Task goal:
From the entries below, extract verbatim the lines from the one containing "Where should I click to: Click the red" through the one containing "Action: pos(40,169)", including both of those lines.

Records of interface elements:
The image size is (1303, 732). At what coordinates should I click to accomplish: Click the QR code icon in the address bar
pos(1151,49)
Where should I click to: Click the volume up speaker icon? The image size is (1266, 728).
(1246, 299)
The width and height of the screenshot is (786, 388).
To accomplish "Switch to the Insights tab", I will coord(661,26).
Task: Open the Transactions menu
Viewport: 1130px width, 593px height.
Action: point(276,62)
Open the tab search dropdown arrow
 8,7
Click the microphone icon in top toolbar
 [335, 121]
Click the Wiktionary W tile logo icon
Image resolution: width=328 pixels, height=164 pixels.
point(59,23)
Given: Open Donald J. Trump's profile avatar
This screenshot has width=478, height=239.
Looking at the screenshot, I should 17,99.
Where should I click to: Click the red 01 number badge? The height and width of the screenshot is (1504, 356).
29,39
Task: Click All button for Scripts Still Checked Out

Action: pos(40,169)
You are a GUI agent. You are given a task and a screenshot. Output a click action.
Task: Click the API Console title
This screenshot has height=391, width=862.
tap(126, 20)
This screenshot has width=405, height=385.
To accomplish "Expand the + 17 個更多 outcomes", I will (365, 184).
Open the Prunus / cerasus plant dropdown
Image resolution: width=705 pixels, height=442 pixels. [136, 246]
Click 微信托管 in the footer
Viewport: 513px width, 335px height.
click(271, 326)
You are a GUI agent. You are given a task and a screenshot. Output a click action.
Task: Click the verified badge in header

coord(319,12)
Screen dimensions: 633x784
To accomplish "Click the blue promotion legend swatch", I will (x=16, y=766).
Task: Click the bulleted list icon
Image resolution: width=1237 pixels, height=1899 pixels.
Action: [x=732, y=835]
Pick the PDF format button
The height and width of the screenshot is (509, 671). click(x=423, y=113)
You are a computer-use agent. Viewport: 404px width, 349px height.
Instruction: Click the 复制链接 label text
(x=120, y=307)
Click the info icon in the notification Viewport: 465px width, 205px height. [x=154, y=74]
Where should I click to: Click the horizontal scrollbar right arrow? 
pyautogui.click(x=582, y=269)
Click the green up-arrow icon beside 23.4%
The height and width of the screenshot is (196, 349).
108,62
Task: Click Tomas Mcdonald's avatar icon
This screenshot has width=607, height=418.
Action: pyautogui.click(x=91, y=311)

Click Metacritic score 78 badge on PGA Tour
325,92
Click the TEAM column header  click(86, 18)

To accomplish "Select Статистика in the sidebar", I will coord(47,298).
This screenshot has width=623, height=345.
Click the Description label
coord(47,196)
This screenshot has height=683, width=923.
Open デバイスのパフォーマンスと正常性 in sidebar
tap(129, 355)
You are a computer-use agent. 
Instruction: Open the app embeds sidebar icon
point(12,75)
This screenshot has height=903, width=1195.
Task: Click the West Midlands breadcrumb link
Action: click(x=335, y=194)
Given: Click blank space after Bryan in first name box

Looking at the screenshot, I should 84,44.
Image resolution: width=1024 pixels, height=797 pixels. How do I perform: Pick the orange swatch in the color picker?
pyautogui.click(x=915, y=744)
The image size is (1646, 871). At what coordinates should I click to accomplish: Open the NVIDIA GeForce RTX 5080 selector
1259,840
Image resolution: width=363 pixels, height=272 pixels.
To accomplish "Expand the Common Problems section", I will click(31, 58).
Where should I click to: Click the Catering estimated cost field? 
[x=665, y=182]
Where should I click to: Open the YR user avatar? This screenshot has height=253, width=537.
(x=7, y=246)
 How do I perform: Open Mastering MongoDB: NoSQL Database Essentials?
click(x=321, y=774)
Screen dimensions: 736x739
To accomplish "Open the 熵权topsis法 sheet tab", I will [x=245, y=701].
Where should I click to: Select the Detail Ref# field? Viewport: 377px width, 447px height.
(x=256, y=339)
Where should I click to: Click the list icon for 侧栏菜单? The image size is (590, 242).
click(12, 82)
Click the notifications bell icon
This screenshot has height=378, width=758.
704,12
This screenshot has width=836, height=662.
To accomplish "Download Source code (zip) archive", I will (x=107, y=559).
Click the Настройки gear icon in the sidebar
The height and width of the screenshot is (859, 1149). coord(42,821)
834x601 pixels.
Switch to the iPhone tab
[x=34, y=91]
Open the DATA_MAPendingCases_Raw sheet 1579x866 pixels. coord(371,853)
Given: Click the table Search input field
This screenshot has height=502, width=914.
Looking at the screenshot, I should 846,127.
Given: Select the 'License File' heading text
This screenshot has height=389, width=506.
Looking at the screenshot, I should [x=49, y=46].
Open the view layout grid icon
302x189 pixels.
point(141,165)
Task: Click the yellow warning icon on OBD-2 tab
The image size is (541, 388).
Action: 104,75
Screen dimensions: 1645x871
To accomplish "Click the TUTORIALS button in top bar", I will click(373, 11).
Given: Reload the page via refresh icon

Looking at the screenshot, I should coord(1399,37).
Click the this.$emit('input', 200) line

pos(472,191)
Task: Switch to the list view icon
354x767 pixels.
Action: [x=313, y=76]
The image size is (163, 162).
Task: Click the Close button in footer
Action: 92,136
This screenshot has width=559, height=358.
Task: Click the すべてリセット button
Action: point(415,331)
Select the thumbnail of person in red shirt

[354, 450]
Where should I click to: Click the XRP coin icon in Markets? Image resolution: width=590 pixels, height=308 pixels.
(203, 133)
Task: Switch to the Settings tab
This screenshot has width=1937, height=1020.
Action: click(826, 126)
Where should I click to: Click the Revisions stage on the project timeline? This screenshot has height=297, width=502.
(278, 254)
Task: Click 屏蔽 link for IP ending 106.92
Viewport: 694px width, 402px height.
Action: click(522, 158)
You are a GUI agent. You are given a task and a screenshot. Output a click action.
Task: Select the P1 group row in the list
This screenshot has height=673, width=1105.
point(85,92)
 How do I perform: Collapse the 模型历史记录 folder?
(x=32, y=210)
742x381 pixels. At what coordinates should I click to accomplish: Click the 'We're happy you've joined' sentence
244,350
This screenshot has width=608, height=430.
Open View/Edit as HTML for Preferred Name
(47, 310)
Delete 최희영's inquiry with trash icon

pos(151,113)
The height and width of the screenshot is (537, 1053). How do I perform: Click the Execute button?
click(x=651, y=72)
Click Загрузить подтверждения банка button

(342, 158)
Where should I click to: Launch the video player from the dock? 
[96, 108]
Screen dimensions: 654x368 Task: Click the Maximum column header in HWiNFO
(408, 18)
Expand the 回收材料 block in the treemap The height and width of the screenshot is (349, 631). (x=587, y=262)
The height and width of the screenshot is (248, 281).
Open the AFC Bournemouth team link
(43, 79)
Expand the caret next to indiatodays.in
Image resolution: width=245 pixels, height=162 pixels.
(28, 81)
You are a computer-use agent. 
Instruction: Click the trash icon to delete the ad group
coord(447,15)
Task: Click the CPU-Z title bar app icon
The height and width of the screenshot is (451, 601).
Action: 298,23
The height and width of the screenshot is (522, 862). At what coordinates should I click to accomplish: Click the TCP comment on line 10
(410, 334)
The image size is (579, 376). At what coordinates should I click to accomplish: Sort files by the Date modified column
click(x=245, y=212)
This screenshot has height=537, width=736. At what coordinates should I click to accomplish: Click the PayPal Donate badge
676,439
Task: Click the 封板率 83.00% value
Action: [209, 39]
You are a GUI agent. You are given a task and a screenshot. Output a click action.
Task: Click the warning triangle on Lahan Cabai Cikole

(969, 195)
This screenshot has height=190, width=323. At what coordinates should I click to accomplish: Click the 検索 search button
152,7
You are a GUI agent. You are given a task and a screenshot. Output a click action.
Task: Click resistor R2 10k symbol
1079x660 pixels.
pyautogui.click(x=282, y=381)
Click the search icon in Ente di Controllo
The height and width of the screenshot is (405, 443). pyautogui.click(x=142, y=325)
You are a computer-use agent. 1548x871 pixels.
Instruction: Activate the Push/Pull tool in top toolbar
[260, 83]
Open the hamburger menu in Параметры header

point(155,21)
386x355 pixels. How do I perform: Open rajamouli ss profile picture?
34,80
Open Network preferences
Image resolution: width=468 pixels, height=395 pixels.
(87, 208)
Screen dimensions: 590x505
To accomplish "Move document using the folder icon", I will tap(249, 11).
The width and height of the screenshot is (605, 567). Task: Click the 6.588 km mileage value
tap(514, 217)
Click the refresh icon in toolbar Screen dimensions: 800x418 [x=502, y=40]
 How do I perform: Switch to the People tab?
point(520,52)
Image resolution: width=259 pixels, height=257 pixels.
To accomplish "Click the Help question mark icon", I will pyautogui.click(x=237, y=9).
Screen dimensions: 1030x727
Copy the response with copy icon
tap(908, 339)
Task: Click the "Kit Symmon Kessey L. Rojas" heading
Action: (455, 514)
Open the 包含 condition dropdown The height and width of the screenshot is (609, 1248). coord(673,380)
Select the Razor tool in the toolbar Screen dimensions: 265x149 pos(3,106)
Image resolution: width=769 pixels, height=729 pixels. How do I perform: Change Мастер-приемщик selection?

Result of the exercise:
Where should I click to: Click the red 01 number badge? The height and width of the screenshot is (1504, 356).
29,39
Task: Click All button for Scripts Still Checked Out

Action: pos(40,169)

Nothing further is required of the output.